Pixel coordinate grounding data:

━━━━━━━━━━

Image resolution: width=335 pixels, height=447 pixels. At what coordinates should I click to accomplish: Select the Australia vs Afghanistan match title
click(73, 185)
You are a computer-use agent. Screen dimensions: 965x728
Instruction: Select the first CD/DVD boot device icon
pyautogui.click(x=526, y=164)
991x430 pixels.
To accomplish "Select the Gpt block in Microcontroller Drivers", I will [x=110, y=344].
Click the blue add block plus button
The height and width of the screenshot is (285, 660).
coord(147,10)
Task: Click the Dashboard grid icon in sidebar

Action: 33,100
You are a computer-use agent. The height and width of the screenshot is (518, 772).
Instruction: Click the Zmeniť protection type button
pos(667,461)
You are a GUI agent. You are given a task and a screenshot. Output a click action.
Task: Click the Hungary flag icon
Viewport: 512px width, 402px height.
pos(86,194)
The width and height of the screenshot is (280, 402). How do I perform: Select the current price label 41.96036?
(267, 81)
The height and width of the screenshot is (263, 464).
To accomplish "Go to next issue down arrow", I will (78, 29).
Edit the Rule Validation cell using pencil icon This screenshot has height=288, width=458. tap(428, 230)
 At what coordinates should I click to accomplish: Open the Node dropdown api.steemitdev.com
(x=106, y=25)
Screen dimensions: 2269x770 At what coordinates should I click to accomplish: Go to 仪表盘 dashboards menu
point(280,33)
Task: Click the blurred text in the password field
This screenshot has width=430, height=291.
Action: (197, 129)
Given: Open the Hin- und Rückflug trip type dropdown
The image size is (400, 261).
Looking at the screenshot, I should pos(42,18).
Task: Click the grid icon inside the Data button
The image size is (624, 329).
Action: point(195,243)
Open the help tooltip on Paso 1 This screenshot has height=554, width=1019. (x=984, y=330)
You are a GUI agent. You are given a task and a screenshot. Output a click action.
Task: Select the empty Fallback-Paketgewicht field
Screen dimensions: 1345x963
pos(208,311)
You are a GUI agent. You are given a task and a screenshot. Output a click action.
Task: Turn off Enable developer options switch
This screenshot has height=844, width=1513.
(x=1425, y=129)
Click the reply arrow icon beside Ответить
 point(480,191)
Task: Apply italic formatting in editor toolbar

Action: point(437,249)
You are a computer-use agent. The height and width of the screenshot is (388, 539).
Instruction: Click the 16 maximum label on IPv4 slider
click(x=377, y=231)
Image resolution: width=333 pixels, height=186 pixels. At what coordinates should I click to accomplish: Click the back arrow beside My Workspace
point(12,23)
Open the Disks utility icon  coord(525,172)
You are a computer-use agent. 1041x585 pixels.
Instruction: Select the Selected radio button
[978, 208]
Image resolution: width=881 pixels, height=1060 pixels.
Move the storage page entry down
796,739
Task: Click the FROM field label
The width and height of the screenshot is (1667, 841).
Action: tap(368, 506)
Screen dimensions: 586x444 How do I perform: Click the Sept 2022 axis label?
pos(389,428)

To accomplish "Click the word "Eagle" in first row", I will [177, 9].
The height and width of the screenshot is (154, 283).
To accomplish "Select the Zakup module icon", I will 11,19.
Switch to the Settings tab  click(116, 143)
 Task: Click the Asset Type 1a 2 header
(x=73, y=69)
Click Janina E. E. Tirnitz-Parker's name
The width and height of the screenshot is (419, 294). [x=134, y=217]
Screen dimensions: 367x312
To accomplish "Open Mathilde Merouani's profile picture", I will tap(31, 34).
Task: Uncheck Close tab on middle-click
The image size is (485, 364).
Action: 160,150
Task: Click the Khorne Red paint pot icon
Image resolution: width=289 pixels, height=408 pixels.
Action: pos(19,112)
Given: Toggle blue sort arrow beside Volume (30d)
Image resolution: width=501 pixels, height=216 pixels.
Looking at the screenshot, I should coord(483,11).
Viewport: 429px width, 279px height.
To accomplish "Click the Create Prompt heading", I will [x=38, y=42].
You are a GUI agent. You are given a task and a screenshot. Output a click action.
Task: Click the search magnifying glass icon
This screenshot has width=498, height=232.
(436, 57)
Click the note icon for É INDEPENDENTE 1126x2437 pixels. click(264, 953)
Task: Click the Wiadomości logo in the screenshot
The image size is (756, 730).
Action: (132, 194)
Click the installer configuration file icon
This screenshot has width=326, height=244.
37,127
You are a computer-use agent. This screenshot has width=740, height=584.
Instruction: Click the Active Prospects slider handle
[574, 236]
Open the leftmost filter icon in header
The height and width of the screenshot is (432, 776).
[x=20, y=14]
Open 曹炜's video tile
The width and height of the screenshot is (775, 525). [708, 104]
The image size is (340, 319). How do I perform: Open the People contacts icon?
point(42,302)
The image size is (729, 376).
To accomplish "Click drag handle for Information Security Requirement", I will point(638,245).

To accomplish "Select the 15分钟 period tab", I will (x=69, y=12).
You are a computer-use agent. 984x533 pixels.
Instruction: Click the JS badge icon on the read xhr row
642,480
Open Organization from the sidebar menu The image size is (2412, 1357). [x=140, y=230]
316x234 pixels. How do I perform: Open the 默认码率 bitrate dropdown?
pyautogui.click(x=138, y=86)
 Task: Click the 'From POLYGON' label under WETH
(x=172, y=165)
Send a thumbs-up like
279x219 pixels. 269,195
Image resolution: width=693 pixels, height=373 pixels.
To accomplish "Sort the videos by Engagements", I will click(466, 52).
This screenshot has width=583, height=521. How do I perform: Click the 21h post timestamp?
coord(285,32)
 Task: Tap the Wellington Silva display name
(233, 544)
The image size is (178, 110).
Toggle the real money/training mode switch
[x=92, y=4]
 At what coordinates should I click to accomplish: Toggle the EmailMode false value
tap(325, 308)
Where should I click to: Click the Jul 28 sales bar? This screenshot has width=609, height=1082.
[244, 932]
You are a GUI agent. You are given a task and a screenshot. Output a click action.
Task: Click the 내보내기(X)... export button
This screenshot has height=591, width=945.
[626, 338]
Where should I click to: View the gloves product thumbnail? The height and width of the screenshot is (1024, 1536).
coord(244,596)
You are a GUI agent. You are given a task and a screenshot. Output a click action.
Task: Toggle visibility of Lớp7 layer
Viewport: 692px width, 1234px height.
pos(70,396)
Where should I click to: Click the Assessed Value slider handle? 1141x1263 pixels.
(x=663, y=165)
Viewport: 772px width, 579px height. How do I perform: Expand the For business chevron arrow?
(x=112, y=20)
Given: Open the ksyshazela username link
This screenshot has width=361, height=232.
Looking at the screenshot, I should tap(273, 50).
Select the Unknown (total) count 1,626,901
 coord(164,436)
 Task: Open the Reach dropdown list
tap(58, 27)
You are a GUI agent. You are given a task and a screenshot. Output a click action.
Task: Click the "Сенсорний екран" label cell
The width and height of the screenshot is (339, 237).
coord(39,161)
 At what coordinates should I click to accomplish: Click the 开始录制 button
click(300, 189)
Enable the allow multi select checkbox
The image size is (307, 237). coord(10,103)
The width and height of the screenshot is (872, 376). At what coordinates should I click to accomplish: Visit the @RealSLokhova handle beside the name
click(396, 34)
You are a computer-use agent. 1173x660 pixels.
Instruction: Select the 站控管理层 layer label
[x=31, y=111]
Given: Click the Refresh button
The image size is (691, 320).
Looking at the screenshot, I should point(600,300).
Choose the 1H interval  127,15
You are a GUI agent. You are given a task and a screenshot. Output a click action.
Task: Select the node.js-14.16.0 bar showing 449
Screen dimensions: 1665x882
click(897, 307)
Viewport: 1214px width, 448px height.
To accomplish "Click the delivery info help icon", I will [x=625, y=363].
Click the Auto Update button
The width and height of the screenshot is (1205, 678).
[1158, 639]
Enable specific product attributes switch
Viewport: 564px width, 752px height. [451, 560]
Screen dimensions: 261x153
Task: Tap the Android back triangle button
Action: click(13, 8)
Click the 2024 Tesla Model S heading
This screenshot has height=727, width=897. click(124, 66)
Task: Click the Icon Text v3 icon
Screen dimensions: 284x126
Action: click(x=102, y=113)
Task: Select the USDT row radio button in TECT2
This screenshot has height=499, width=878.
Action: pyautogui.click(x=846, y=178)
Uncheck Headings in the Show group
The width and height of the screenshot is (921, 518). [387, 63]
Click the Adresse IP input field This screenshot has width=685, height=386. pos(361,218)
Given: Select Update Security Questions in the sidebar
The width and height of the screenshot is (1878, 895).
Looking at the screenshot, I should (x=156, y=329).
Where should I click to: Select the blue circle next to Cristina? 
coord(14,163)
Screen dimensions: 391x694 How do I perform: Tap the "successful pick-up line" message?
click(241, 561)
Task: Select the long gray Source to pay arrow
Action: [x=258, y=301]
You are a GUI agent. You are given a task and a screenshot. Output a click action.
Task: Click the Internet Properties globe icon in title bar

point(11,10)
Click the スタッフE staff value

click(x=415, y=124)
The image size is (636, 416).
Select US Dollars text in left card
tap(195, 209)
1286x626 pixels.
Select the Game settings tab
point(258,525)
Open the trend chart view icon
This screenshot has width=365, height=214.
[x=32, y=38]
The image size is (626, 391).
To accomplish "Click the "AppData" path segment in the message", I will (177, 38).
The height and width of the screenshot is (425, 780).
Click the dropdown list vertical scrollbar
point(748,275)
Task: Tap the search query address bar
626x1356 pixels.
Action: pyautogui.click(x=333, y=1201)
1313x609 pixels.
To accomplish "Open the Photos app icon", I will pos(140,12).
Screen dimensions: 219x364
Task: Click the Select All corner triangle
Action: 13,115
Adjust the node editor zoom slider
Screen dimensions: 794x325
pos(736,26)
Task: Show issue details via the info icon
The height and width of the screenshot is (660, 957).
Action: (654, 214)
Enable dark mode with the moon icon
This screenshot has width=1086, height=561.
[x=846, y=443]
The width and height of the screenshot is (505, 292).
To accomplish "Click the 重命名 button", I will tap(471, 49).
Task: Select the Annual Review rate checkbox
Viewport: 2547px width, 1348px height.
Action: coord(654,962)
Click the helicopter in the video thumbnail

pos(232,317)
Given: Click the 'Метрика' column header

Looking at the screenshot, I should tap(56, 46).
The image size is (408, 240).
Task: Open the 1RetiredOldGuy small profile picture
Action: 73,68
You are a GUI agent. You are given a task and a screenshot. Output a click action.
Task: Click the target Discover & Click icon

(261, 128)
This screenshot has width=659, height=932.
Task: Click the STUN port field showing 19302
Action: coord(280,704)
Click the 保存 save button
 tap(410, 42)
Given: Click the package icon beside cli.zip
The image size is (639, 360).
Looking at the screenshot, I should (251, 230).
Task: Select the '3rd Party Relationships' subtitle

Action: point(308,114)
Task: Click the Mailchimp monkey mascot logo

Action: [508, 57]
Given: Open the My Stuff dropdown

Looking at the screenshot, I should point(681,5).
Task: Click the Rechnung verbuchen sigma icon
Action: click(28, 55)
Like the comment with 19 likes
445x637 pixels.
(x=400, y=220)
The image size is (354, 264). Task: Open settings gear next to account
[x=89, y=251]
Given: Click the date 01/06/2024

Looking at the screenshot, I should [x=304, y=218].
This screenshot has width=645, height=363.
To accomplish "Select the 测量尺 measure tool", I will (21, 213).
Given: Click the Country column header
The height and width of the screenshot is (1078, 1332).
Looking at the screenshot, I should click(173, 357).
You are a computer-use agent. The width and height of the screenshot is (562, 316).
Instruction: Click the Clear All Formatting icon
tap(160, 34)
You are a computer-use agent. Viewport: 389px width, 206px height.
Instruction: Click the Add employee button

━━━━━━━━━━

→ **Task description**: Retype only the stretch of lines above starting at the one with "The image size is (624, 329)." and stopping at the one with "Task: Select the empty", exactly as written, with both kept.

→ **Result of this exercise**:
The image size is (624, 329).
Action: point(195,243)
Open the help tooltip on Paso 1 This screenshot has height=554, width=1019. (x=984, y=330)
You are a GUI agent. You are given a task and a screenshot. Output a click action.
Task: Select the empty Fallback-Paketgewicht field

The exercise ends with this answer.